The cost of putting the tachometer in all cars is outweighed by the savings of having only one design and production line for both manual and automatic cars.

Another possibility is that tachometers can be helpful in identifying or diagnosing engine or transmission problems in both manual and automatic cars. Tachometers also can help set the most efficient speed when using cruise control so that the RPM stay low. Still another possibility is that consumers simply enjoy watching the RPM increase when they step on the gas or when the gears shift.

Bottom Line: Tachometers are present in cars with automatic transmissions due to producer attempts to limit costs/designs and consumer demand.

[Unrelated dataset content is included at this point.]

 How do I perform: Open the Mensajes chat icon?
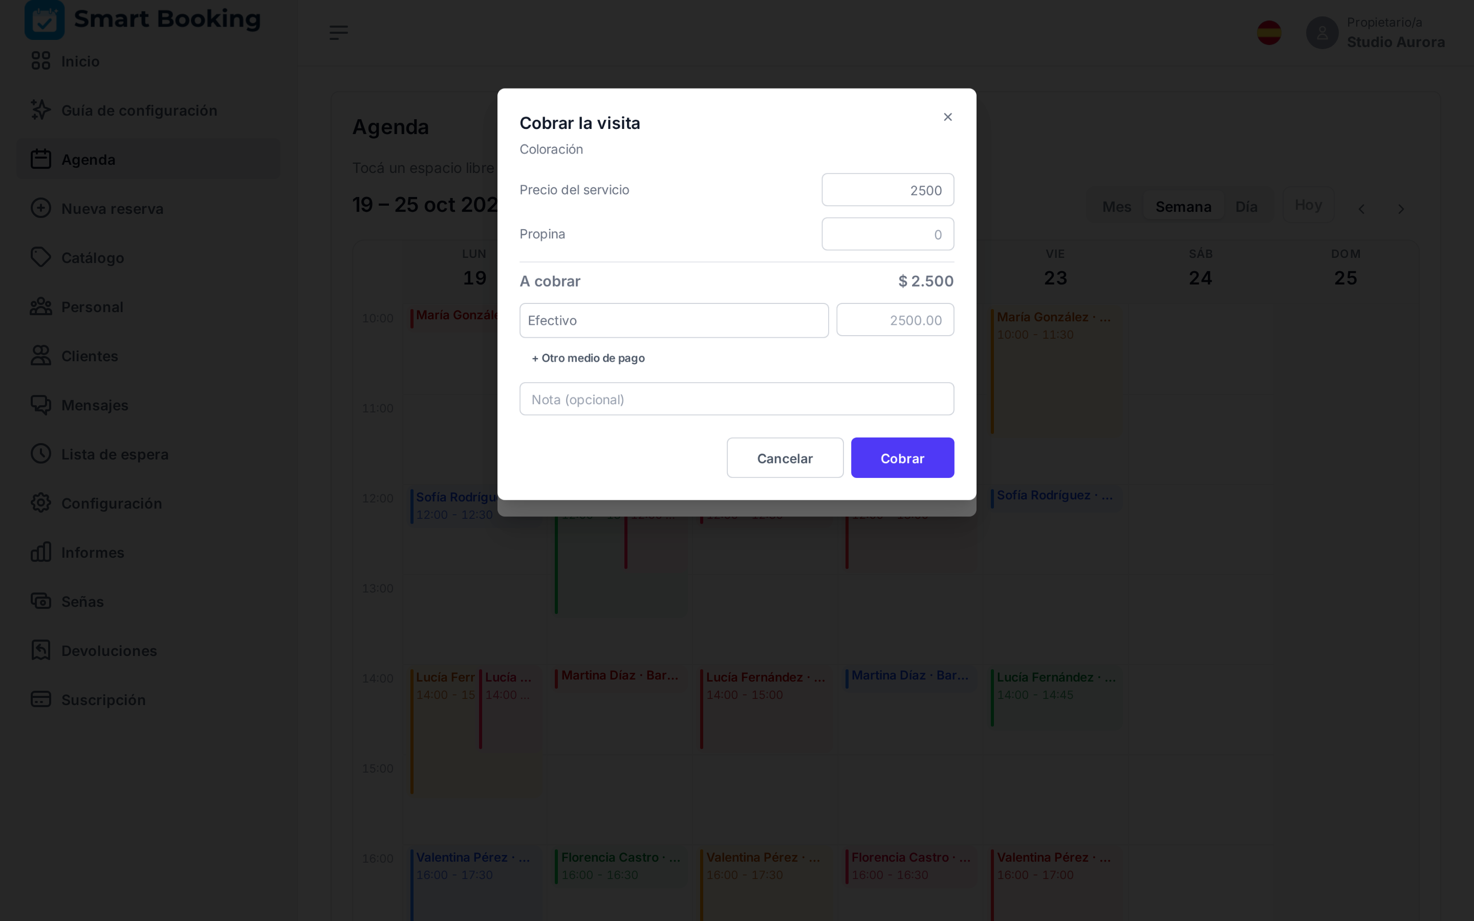click(41, 405)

  1. Actually, cars went decades with manual transmissions and no tachometers. It's pretty easy to hear the right time to shift. And the computerized diagnostic equipment nowadays does not need a gauge on the instrument panel to indicate issues with the drivetrain.

    Seems to me that tachometers are mostly a marketing item designed to give the illusion of sportiness to the vehicle.

  2. Speculation isn't evidence. Other possible explanations for this observation exist as well. It's a good subject for an economic analysis - but the author hasn't presented one.

  3. It's the ultimate affectation.

  4. Some automatic transmission have a "manu-matic" mode that allows them to be shifted manually, so a tach can be useful in that case. Modern engines have such a broad power band, and modern transmissions have so many more gears than the old three-on-the-tree in most cases it really is just a boy-racer affectation. But staring at the needle is a fun way to pass the time until your next text message comes in.

  5. well in my case where I drag race (which an auto tranny helps with consistent times) a tach is usefull because you dont usally start in drive..you start in 1st and you have controll when you shift through second into drive (3rd, 4th, and OD)

  6. Better question...

    Why no tach on manual shifets? I've noticed that such usually do not have a tach standard.r So... you want a tach when it would actually be useful? Oh, you'll have to pay for that.

    Bottom line: Usual stupid marketing crap! (Nuke Madison Ave.)

  7. As listed above, tacks make the dash more impressive, however if it fails, expect to pay over $350.00 in order to get it repaired. Mine works when it feels like, therefore since it is not really needed and all other components operate correctly, screw it.

  8. I wouldn't buy a car without a Tachometer, even if it had an automatic transmission. However I believe it shouldn't be as large as the speedometer. The tach should be one of the smaller gauges off to side of the speedometer. The 2017 Mazda 6 has a beautifully designed analog gauge cluster. They placed the tach in the right spot.